+++ Document segment +++

We use the page.tsx file in the app directory to define our Next.js frontend. The invoke_lambda.ts file inside the pages/api directory defines the API endpoint to invoke our Lambda function via an API Route. Then we add a functions directory for our backend Lambda functions to the root directory. Frontend and backend features are connected by the sst.config.ts file which creates the app’s infrastructre.

Infrastructure: SST Components

At first, we work on the code in the sst.config.ts file. This is where we define the SST components. As shown in the illustration below, every component represents a resource needed for a certain backend or frontend feature of our application.

There are two types of SST components: Low level provider components and high level built-in components. The high level components already include all necessary low level AWS resources for a certain feature. So for now, we only work with the high level components to reduce complexity.

In the SST docs you can find all the high level built-in components for AWS. You can add a component to your application by using the constructors from sst.aws.* The constructor comes with three arguments:

new sst.aws.*(name, args, opts?)

For our Social Stats Dashboard, we work with five components: a DynamoDB table, a Cron job, a Function, a Next.js Site and a Secret. All of them need to be defined by a constructor within the executing function (run()) in our sst.config.ts file.

DynamoDB Table

DynamoDB is AWS’ fully managed NoSQL database service to store any type of data. We use a DynamoDB Table to store the total number of newsletter subscribers fetched from the Kit API daily. Our Dynamo component is named "NewsletterSubscribersTable" and stored in a variable named table. It is configured with three args:

//Create the DynamoDB table to store the total number of newsletter subscribers (from Kit).
const table = new sst.aws.Dynamo("NewsletterSubscribersTable", {
  fields: {
    id: "string",
    timeStamp: "number",
    fixedHashKey: "string",
  },
  primaryIndex: { hashKey: "id"}, 
  globalIndexes: {
    TimeStampIndex: { hashKey: "fixedHashKey", rangeKey: "timeStamp"},
  }
});

• fields - The rows in a Dynamo DB table are called items. Each item in our Newsletter Subscribers Table again consists of four attributes. Within the fields argument, we list all the attributes (including their type) which we want to use as an index to query the table later: id, timeStamp and fixedHashKey ("ALL_ITEMS").

  💡

  Items in a DynamoDB Table can consist of more attributes than defined in the fields argument.

  Since we don’t want to query our table by the number of subscribers, we don’t need to define a subscribers attribute within the fields argument. Our DynamoDB Table still has a subscribers attribute. But it is sufficient to introduce this attribute by our backend lambda functions.

• primaryIndex - The attribute which is used as unique identifier for the items in a DynamoDB Table is called primary key. The primary key can either consist of one attribute (hash key) or two attributes (hash key and range key). The primaryIndex argument specifies by which primary key you query your table. In our case, we use id as hash key for our primary index.

+++ Input rows +++

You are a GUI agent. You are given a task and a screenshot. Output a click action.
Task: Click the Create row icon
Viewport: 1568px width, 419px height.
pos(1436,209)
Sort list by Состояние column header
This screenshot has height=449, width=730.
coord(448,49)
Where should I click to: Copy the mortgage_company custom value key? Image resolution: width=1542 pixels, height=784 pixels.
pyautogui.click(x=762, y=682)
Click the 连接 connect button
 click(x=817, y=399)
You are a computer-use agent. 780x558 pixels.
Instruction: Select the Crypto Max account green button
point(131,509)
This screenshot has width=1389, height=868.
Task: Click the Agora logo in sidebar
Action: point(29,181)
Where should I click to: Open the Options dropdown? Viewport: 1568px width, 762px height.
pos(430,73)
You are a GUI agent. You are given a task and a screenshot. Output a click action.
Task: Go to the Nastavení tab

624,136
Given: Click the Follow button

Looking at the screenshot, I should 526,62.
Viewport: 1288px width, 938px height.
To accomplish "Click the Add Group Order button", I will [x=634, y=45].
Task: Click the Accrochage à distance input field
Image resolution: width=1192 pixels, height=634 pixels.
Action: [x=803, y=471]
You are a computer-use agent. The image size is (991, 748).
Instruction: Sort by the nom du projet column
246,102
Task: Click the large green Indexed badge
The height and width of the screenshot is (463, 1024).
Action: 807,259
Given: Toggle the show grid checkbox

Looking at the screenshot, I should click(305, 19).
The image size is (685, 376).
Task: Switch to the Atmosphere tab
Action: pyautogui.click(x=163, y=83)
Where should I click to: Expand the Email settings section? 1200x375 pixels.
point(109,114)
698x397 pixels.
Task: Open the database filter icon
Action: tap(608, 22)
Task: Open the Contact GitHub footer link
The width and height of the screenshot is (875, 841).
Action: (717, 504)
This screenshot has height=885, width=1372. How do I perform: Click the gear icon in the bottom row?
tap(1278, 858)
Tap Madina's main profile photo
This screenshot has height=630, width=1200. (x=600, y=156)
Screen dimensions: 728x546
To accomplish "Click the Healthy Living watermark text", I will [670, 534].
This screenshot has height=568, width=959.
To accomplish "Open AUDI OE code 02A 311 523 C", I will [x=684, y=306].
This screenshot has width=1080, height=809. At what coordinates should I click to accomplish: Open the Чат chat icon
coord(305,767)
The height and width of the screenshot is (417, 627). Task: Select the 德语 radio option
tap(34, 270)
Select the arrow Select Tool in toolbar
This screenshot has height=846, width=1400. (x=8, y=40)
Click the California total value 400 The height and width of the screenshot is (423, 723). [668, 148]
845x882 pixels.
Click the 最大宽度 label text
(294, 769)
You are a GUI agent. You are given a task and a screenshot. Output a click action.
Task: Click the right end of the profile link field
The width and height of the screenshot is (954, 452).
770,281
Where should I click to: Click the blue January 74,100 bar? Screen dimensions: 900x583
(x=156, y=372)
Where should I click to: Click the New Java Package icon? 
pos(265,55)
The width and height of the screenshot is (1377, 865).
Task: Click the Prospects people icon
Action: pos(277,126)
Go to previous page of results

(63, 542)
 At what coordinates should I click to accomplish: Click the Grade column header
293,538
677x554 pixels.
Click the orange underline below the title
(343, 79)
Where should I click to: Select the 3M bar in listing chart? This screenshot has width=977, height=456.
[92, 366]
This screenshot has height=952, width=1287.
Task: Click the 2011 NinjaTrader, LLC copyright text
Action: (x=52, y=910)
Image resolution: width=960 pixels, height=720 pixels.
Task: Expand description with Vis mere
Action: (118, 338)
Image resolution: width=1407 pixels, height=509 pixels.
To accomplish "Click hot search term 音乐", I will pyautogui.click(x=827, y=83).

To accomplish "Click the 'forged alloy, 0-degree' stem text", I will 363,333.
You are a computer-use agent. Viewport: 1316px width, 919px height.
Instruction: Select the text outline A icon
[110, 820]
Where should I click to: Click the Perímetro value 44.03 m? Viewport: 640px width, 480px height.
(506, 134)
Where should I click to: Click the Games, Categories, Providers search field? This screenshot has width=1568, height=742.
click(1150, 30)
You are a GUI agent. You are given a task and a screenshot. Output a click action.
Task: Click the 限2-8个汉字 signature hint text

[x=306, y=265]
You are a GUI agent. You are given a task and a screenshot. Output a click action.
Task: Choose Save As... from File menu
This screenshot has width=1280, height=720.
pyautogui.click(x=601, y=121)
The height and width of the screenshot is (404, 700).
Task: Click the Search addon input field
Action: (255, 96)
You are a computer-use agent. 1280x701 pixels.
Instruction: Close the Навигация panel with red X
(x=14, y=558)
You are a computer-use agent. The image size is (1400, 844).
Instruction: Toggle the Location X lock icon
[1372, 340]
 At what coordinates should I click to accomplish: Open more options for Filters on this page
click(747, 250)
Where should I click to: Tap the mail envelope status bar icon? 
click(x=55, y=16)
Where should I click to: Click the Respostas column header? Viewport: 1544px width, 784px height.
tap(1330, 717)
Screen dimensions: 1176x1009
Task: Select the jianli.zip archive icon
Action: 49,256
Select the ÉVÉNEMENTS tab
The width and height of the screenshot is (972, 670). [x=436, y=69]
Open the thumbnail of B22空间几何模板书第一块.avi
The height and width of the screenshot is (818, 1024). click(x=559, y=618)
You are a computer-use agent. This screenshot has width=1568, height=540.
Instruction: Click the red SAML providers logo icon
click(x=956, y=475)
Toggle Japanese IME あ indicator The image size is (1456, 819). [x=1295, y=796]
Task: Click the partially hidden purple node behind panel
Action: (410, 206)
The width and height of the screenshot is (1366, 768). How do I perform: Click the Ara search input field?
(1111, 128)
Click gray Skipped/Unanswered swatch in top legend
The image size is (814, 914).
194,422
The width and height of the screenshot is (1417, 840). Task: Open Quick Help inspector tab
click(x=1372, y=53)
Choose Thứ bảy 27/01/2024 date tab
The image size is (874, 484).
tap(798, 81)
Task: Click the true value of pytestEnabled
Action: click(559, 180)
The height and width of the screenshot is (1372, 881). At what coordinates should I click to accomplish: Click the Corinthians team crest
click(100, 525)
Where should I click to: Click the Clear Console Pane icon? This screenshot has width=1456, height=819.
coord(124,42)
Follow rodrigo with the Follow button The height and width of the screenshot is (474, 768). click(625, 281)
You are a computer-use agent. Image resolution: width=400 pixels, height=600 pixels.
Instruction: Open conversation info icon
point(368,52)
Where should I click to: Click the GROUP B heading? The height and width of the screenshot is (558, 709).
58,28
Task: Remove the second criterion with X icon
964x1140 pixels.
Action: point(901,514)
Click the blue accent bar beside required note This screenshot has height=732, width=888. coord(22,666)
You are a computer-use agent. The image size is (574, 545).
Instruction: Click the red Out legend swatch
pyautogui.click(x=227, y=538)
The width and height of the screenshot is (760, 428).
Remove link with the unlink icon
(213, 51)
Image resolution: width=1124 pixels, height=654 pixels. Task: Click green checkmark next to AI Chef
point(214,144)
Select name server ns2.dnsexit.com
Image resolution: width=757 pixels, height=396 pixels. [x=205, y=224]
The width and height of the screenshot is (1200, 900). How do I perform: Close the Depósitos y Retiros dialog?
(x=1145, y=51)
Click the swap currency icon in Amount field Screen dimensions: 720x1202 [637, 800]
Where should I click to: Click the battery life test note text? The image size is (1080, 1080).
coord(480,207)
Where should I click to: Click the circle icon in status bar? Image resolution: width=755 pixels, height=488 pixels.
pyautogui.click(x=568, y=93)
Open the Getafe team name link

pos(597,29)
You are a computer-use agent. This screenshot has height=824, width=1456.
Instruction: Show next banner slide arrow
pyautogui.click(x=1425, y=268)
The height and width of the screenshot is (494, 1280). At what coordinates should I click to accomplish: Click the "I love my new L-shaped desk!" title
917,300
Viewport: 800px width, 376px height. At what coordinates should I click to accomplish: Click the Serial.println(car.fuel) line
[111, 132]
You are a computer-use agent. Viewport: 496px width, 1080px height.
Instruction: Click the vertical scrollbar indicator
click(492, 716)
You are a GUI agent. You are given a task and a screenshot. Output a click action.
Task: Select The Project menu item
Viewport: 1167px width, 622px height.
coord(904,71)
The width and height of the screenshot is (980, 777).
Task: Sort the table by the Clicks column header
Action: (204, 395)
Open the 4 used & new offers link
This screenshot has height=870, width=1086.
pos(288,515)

+++

__Set task 1__:
Answer these questions about the SST tutorial:
(a) How many components does the Social Stats Dashboard use?
(b) What name is given to the Dynamo component?
(c) Which attribute serves as the hash key for the primary index?
__Set task 2__: Output the records unchanged, starting with their first line and going on through the line with "Looking at the screenshot, I should 526,62.".
The SST tutorial and the records have nothing to do with each other.

__Correct output 1__:
(a) Five.
(b) "NewsletterSubscribersTable".
(c) id.

__Correct output 2__:
You are a GUI agent. You are given a task and a screenshot. Output a click action.
Task: Click the Create row icon
Viewport: 1568px width, 419px height.
pos(1436,209)
Sort list by Состояние column header
This screenshot has height=449, width=730.
coord(448,49)
Where should I click to: Copy the mortgage_company custom value key? Image resolution: width=1542 pixels, height=784 pixels.
pyautogui.click(x=762, y=682)
Click the 连接 connect button
 click(x=817, y=399)
You are a computer-use agent. 780x558 pixels.
Instruction: Select the Crypto Max account green button
point(131,509)
This screenshot has width=1389, height=868.
Task: Click the Agora logo in sidebar
Action: point(29,181)
Where should I click to: Open the Options dropdown? Viewport: 1568px width, 762px height.
pos(430,73)
You are a GUI agent. You are given a task and a screenshot. Output a click action.
Task: Go to the Nastavení tab

624,136
Given: Click the Follow button

Looking at the screenshot, I should 526,62.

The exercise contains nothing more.